Task to carry out =
Every line of the listing that contains the word "agent" is to be copied out.
<<<<
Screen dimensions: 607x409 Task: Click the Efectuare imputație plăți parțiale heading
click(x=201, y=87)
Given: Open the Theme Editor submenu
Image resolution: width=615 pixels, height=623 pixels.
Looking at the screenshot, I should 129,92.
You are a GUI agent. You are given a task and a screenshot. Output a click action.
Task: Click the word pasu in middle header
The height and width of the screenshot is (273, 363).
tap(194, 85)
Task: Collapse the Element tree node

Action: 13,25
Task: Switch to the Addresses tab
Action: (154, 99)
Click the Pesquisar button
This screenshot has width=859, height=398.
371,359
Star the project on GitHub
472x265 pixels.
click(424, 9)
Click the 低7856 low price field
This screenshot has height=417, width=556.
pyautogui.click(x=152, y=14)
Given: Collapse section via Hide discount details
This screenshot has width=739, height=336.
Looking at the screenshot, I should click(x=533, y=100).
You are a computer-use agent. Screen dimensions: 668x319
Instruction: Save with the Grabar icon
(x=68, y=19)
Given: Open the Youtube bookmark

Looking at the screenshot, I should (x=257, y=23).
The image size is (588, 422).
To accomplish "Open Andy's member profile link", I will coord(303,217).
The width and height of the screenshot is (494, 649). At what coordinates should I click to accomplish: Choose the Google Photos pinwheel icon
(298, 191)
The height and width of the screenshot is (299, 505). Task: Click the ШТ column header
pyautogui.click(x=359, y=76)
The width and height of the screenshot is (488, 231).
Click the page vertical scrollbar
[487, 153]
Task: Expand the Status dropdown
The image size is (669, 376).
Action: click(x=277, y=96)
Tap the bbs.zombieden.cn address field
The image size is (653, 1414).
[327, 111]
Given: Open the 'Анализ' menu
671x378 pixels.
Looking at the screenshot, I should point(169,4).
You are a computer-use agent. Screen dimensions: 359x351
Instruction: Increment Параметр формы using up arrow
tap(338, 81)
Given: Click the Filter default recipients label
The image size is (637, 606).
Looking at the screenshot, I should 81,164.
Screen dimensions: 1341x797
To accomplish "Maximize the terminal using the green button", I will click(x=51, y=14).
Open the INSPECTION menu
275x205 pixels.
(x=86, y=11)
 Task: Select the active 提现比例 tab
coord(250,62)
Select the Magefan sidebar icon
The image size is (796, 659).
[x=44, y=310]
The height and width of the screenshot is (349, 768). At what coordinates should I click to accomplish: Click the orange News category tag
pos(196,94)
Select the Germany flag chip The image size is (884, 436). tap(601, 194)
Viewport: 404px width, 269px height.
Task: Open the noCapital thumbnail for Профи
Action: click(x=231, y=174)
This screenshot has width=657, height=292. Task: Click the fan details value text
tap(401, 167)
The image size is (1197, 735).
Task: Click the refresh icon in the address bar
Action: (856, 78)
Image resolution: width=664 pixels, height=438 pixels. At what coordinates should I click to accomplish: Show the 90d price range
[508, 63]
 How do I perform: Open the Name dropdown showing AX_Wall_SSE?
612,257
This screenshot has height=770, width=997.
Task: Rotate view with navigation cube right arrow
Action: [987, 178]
>>>>
Exercise output =
You are a GUI agent. You are given a task and a screenshot. Output a click action.
You are a computer-use agent. Screen dimensions: 668x319
You are a computer-use agent. Screen dimensions: 359x351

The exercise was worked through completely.